What is the future of research in organism systems biology? What do you hope for the future?

We would like to examine more and different systems as examples. Every example teaches us more about basic principles, and we can thereby develop the concept further.  As a small institute, however, we lack time and money. It would be possible to hold a conference here in Witten and to invite international scientists who are interested in these topics, so that we can work together on furthering our understanding of this concept. We are already well networked, but a joint conference could bring many things together here.  

Your project is financially supported by the Software AG Foundation. How does that help your work?

This support is what makes our work possible in the first place. We are extremely grateful that we are able to focus, for an extended period of time, on such a large topic as the question of living systems. This allows us to examine what empirical data tell us about the properties of living systems.

But it is just as valuable for us that the Software AG Foundation takes an interest in questions like those of organisms, and has had an open ear for us. The foundation understands that this is a critical challenge for our future, and they support our approach to these issues. It feels good to be understood.

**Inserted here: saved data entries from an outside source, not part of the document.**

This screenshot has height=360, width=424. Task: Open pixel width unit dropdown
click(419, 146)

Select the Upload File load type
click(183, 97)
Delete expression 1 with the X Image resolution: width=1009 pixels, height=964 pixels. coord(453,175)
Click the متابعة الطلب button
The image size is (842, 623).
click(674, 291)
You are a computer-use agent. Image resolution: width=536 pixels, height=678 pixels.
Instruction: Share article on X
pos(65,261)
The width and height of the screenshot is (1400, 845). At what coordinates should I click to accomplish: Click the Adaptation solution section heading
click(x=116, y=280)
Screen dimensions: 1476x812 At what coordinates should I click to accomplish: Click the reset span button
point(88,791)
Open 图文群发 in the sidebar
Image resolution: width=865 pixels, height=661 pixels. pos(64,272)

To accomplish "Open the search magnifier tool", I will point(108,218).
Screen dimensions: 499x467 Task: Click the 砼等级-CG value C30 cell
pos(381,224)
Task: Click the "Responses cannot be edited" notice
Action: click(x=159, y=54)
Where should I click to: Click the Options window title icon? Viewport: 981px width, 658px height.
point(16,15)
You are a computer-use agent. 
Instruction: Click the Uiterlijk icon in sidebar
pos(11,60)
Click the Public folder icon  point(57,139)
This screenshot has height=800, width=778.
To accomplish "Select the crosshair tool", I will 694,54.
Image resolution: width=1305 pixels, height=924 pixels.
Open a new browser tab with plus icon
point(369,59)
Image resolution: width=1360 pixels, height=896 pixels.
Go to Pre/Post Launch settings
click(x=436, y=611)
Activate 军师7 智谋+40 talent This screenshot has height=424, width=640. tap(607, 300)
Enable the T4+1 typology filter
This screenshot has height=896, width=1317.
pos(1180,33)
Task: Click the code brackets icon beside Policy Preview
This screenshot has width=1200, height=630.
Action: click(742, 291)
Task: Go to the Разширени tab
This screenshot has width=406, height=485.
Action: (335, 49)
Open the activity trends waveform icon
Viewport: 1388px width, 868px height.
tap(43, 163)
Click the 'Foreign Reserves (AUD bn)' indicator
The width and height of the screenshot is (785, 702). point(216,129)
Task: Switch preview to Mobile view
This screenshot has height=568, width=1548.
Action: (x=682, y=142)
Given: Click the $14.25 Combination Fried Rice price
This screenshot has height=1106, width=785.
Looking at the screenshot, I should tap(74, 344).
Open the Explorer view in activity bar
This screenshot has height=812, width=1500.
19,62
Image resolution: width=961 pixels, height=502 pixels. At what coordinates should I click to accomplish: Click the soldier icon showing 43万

The moral support the Software AG Foundation offers us is just as important as their financial support.

Many thanks for an interesting discussion!

Jan Vestweber, UW/H, conducted the interview.

About Dr. Rosslenbroich
Dr. Bernd Rosslenbroich studied veterinary medicine at the University of Giessen. He completed his doctoral thesis on the treatment of melanoma (skin cancer) at the Faculty of Human Medicine. After that he conducted research at the Ohio State University (USA) before returning to the University of Giessen. In 1989 he joined the University of Witten-Herdecke, where he first researched in the field of complementary medicine before joining the institute of evolutionary biology in 1998. In 2007 he completed his habilitation thesis on the topic of autonomy in evolution and became the head of the institute. His research focuses on the patterns and processes of macroevolution, organismic and system biology, the philosophy of biology and medicine, and general zoology.

University of Witten-Herdecke
Since 1983 the University of Witten/Herdecke (UW/H) has played a pioneering role in the German educational landscape. As a model university with approximately 2,000 students in the fields of health, economy and culture, UW/H is reforming the traditional German conception of the Alma Mater. At UW/H, knowledge transfer always goes hand in hand with values orientation and personality development.